Pollos, pavos, patos, gansos y otras aves de corral están excluidos de las leyes que protegen a otros animales. Parece ser que a nadie le preocupa mucho lo que les ocurra a las aves. Hoy en día, las gallinas y sus parientes son atadas por las patas a una gran cadena colgante y móvil. Ésta las transporta vivas, cabeza abajo, hasta que llegan a la altura de una persona armada de un cuchillo afilado o a una máquina con cuchilla que las decapita parcialmente –la cabeza se deja finalmente unida al cuerpo para poder ser inspeccionada. Un buen operario puede decapitar tres mil aves por hora –casi una por segundo. En algunos mataderos pequeños se siguen utilizando métodos antiguos, como romper el cuello o forzar con un cuchillo la boca del animal, lo que rompe la base del cráneo y causa una hemorragia fatal.

 

Los peces.

Como los atunes, sardinas, merluzas y demás parientes no son mamíferos ni animales que los seres humanos consideran cercanos, poca gente siente compasión por lo que les pueda ocurrir. Los pescadores arrastran con la red de una sola vez toneladas de pescado, echándolos a bodegas donde se asfixian o mueren por el peso de los que tienen encima.

Si los compradores encontraran una vaca completa muerta sobre un escaparate de la carnicería se quejarían y mostrarían su disgusto. Pero hileras e hileras de peces enteros y muertos se depositan en los escaparates sin el menor cuestionamiento de los clientes. Las langostas vivas y apresadas en las peceras de los restaurantes son un mero objeto de curiosidad y divertimento. Muchos niños se sorprenden de ellas por su peculiar forma y por lo feas que les parecen.

Los peces se parecen menos a nosotros que las vacas, pero eso no nos da derecho a destruirlos sin necesidad. Los seres humanos no tenemos ningún derecho a matar animales, ni siquiera aún cuando estos reciban un buen trato, de la misma manera que no tenemos ningún derecho de matar a nadie porque nos guste su sabor.

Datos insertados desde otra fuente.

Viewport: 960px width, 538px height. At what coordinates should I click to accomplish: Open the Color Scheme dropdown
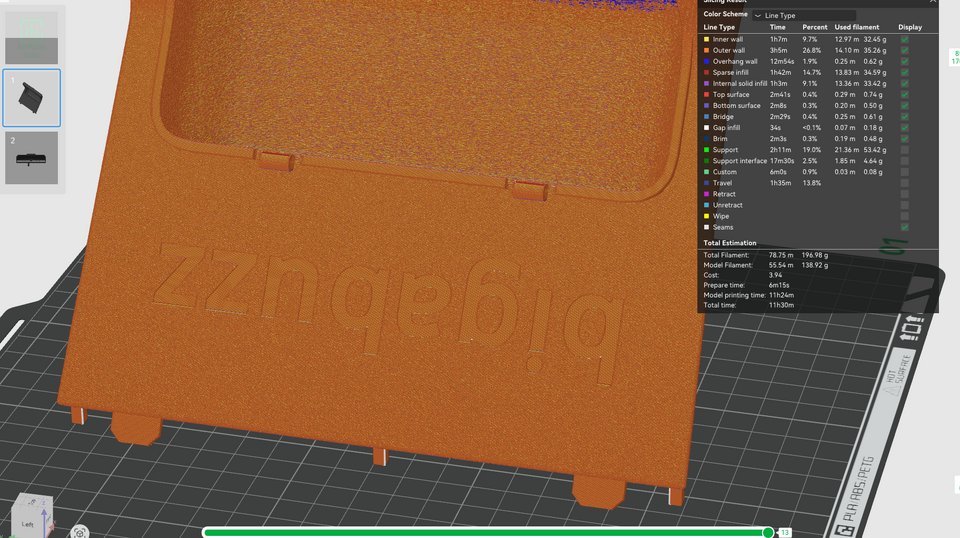(803, 16)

Algunas tradiciones filosóficas dicen que se debe sentir algo cuando se ve violencia y crueldad –ya sea un sentimiento de culpa, remordimiento, compasión, desmayos o ira. Pero recomiendan que se suprima ese sentimiento cuando la violencia y la crueldad aportan alimento. Sin embargo, ese malestar interior perdura en muchas personas, y no siempre pueden suprimirlo sin dificultades. En algunas de ellas tan sólo sienten como una pequeña insinuación, pero estas “indicaciones” del alma son una luz en la oscuridad.

Quizás esta pequeña insinuación, ese pequeño sentimiento interior, está tratando de guiarnos hacia lo que realmente ya sabemos, que matar animales es un triste negocio, sobre todo cuando esta matanza resulta innecesaria, que toda forma de vida es merecedora de nuestra consideración y respeto, y que el respeto por los derechos de los demás no afecta únicamente a la raza humana.